The delegation would not expand federal authority, established and limited by the Energy Policy Act of 2005, but rather would simplify and consolidate in a single form federal actions mandated by Congress, FERC said.

But in a letter submitted to the DOE on Thursday, NARUC said these proposals, “seemingly offered as a means to remove transmission-development barriers, actually inhibit new power lines by creating uncertainty, harming State and federal relations, and provoking litigation.”

“To the extent that this proposal is motivated by a desire to reduce barriers to transmission, it fails,” NARUC Executive Director Charles Gray wrote. “It relies on a tortured reading of the statute that would cause uncertainty, litigation, damage to State and federal relations, and delays in transmission development.”

Right now, the law states that FERC can only exercise this authority if a state does not act on a power-line project in one of these zones within one year after having been proposed, NARUC explained. The U.S. Court of Appeals for the 4th Circuit in Richmond already has ruled specifically that FERC does not have authority under EPACT to overrule decisions by state regulators to reject the siting of new power lines in their states.

“Despite the conditions in the law and interpretations by the court, FERC and DOE are considering an electric-power industry developed proposal that greatly expands the commission’s authority,” NARUC claimed.
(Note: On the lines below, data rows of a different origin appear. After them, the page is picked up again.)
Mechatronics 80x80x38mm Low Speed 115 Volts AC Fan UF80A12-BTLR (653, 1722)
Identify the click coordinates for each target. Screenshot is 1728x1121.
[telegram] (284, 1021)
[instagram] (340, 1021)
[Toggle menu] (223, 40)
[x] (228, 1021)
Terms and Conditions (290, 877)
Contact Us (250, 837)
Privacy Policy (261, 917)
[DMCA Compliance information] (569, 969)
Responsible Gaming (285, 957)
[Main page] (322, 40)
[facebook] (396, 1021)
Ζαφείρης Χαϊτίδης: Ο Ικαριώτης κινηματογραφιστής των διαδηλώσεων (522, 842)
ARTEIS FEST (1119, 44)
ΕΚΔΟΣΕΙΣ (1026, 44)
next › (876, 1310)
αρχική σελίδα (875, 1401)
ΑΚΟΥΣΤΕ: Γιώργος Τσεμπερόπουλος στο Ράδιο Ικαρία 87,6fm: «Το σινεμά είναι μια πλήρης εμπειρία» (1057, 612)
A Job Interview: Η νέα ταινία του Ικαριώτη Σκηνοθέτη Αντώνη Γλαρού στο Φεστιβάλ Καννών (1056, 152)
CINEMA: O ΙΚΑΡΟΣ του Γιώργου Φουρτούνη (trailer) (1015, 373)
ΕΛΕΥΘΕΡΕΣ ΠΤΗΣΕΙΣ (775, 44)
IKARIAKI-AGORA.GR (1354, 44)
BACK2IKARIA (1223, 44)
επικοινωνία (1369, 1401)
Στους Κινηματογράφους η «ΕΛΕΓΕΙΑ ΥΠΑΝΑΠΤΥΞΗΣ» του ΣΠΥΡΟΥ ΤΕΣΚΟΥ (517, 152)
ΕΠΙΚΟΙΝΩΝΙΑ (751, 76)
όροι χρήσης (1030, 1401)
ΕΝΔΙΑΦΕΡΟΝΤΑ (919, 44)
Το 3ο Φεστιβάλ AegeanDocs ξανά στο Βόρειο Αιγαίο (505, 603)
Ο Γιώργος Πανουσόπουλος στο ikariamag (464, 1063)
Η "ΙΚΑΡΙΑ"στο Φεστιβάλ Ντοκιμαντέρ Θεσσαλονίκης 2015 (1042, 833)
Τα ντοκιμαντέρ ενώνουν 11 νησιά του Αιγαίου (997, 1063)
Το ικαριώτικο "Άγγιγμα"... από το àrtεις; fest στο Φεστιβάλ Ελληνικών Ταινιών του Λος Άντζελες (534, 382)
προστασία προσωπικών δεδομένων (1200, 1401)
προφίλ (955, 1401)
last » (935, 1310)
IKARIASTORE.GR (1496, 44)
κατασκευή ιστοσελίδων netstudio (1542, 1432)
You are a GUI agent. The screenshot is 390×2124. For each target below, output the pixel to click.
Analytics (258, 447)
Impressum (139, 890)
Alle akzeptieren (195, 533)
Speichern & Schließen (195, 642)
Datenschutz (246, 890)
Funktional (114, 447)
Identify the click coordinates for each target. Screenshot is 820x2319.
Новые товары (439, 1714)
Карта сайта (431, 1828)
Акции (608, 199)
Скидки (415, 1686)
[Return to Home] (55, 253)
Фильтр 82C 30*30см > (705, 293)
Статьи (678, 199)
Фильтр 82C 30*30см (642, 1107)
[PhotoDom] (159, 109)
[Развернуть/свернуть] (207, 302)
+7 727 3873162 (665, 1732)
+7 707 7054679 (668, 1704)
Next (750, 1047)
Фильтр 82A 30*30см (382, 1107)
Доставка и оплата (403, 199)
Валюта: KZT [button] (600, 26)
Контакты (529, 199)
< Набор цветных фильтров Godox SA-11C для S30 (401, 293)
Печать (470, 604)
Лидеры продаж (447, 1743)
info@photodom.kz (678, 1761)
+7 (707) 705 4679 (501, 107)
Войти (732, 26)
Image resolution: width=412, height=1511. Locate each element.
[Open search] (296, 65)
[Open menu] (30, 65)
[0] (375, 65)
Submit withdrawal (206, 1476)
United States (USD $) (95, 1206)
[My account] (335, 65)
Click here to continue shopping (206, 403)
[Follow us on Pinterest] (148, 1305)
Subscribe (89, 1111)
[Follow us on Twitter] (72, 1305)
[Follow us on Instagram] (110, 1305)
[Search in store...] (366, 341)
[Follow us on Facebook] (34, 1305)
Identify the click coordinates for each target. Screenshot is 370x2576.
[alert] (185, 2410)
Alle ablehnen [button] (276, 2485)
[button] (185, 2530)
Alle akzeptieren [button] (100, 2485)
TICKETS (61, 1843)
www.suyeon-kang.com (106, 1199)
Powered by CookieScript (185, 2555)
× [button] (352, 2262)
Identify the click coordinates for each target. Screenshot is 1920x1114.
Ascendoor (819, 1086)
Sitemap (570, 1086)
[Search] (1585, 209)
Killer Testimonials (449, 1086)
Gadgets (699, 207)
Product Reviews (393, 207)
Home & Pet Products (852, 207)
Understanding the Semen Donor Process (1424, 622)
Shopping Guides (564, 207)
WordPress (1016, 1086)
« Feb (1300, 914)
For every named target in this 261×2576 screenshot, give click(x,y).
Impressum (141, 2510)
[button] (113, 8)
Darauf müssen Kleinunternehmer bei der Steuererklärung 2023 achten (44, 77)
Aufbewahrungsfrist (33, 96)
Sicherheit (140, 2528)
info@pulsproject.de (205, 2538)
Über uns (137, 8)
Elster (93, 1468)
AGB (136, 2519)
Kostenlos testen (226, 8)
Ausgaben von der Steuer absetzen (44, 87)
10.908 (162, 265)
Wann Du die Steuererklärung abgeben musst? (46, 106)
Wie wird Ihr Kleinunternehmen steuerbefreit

Under the proposal, DOE would cede its authority to designate transmission corridors to FERC, with the commission then proposing to reinterpret the law by determining corridors on a project-by-project basis. “If Congress had intended this, they would have simply given this authority to FERC in the first place,” Gray wrote.

Rather than reinterpreting the law, DOE and FERC should focus on existing regional planning efforts paid for by taxpayers in the American Recovery and Reinvestment Act, he added “The DOE-supported interconnection-wide planning efforts are a perfect example of constructive transmission study and planning,” Gray said. “This proposed delegation threatens to elevate backstop siting over planning and analysis, and does so in a time when federal resources should be dedicated to coordinating efforts funded by taxpayers that are already underway.”